[SUPPLIED DATA]
╔══

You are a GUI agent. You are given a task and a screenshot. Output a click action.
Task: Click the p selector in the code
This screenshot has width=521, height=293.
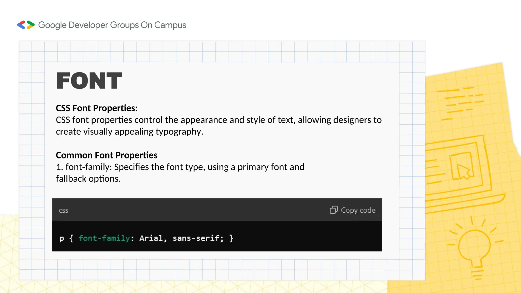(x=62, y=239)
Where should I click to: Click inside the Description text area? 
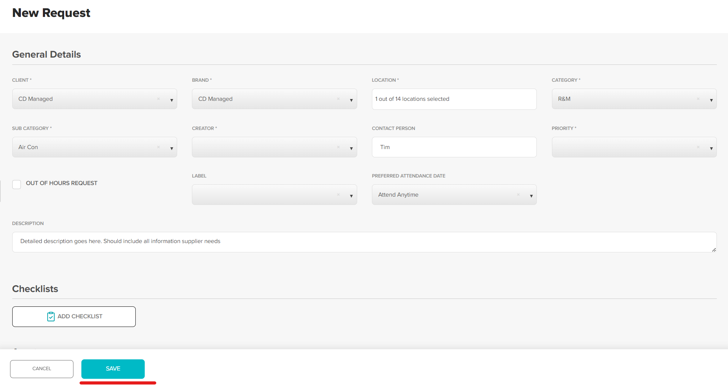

╚══
╔══

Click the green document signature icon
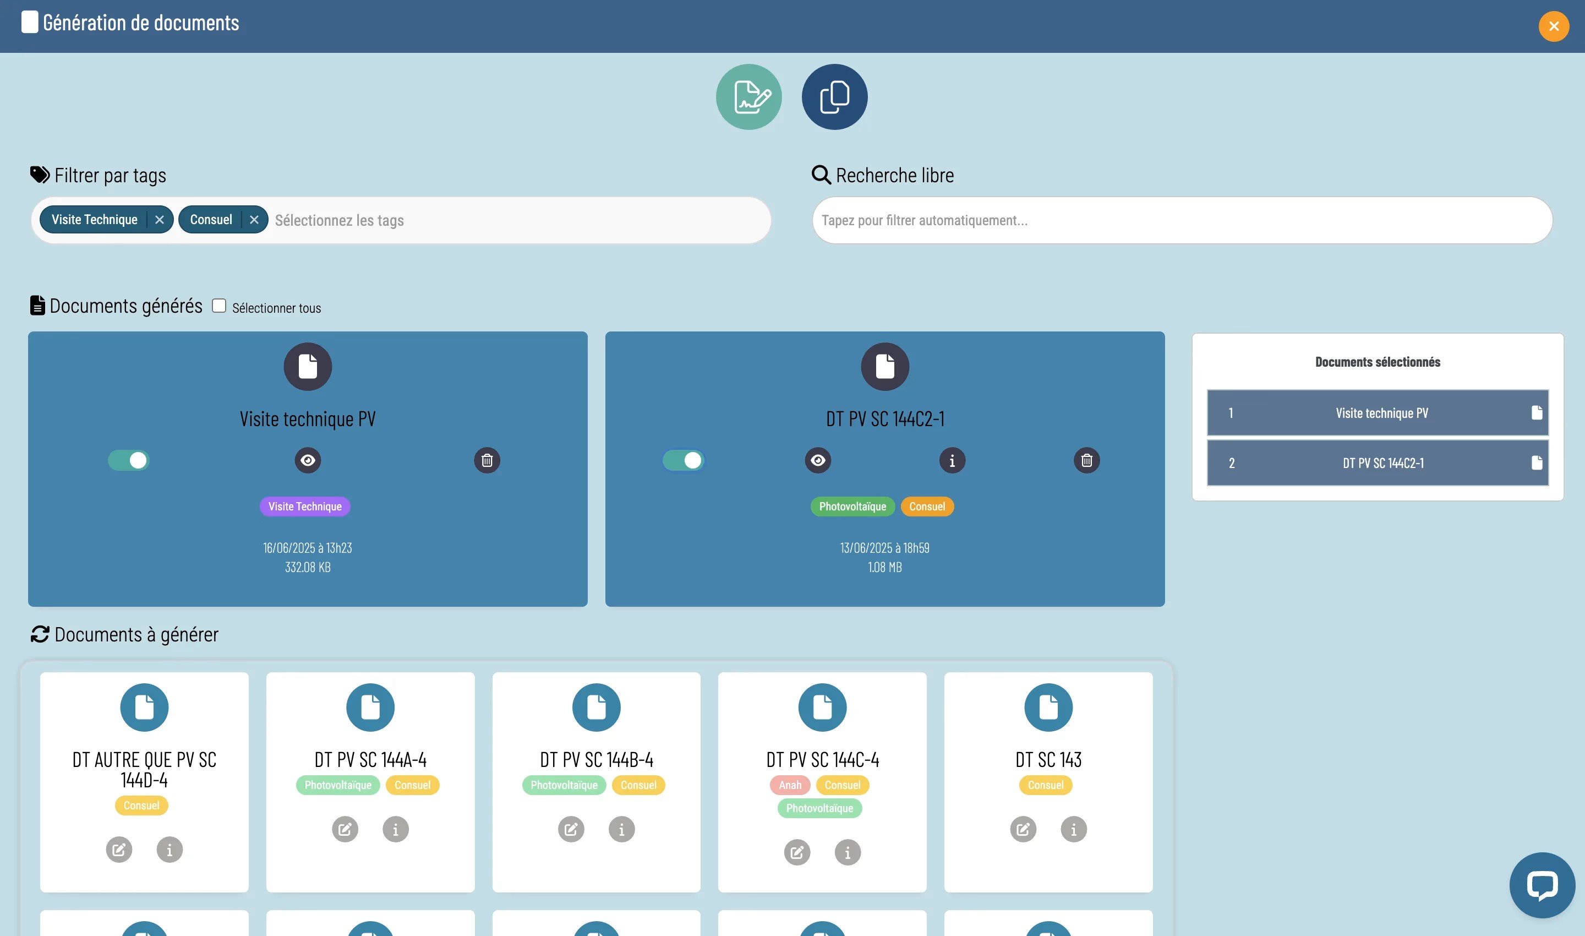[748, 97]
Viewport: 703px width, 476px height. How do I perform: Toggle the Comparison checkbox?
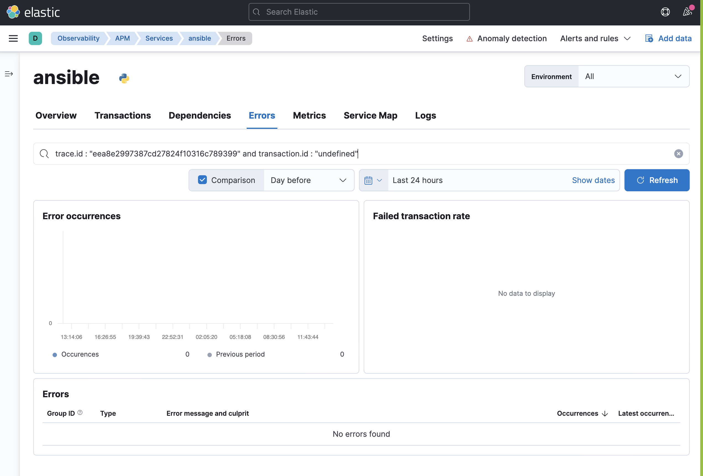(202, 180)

╚══

[STATED EXERCISE]
Reproduce the material word for word, starting with the line containing "You are a GUI" and going on through the line containing "Where should I", and omit the pictures from your answer.

[RESPONSE TO THIS TASK]
You are a GUI agent. You are given a task and a screenshot. Output a click action.
Task: Click the p selector in the code
This screenshot has width=521, height=293.
(x=62, y=239)
Where should I click to: Click inside the Description text area? 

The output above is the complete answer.